You will find a GAM and SGAM page as page 2 and page 3 at the begin of a file, covering 4G (64000) of extents.
PFS pages can be located at multiple places, but you will find one as page 1 at the beginning of a file.
By the way, PFS pages are only used for "heaps", which are tables without a clustered index.

So, the first pages at the beginning of a database file, have a specific purpose. let's recapitulate them first.

Overview Specific Pages:

page 0: The very first page in any file. It's the "fileheader page". it contains information about the file itself,
like to what "dbid" (database id) it belongs, on which pages the GAM and SGAM (sort of directory pages) are located etc..

page 1: The (first) PFS pages.
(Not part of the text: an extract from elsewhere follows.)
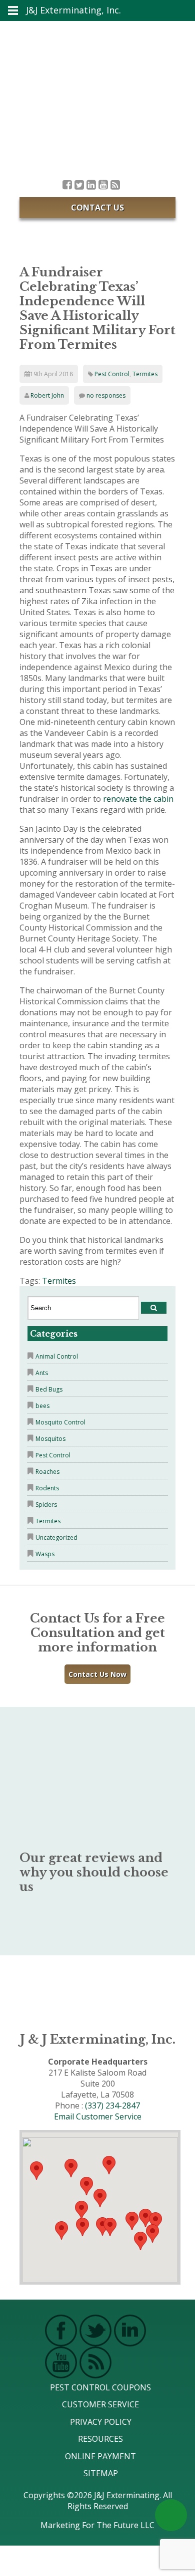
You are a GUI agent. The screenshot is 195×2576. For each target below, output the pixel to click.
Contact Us (97, 207)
It keeps track of allocated pages and free space in pages.

page 2: The first GAM page.

page 3: The first SGAM page.

pages 4-7: Specific pages which will track differential, changed pages and logging information.

Usually, the first usable page (in an .ndf file) for regular data will start from page 8.
If an index was created in the database, page 9 could also be the first IAM page, unless the first
table creation and inserts of data, spanned a number of pages (as of page 8). Then, IAM's occur at later positions.

Only for the primary .mdf datafile, page 10 is the "bootpage". It stores specific metadata, as well as Log Sequence Numbers
for all sorts of operations as full backups, differential backups, create index LSN's etc..

let's play around a bit with the DBCC PAGE() and DBCC DBINFO() commands.

Let's first create a new sales database again. If you still have the old one, then just drop it using SQL Server management Studio.
Now, create a new SALES database using the script of chapter 1. This script creates a database with
a specific layout with multiple filegroups, and also will create a few tables on different filegroups.

After you have executed the script, let's explore the special pages a bit:

Playing around to view some specific pages:

DBCC TRACEON (3604)
GO

-- 1. let's take a look at page 0 (fileheader) in file no 3 (which is "sales_data-01.ndf");

DBCC PAGE('sales',3,0,3)


Only partial output is shown above.
Do you for example notice the location of the GAM and SGAM pages (at the bottom)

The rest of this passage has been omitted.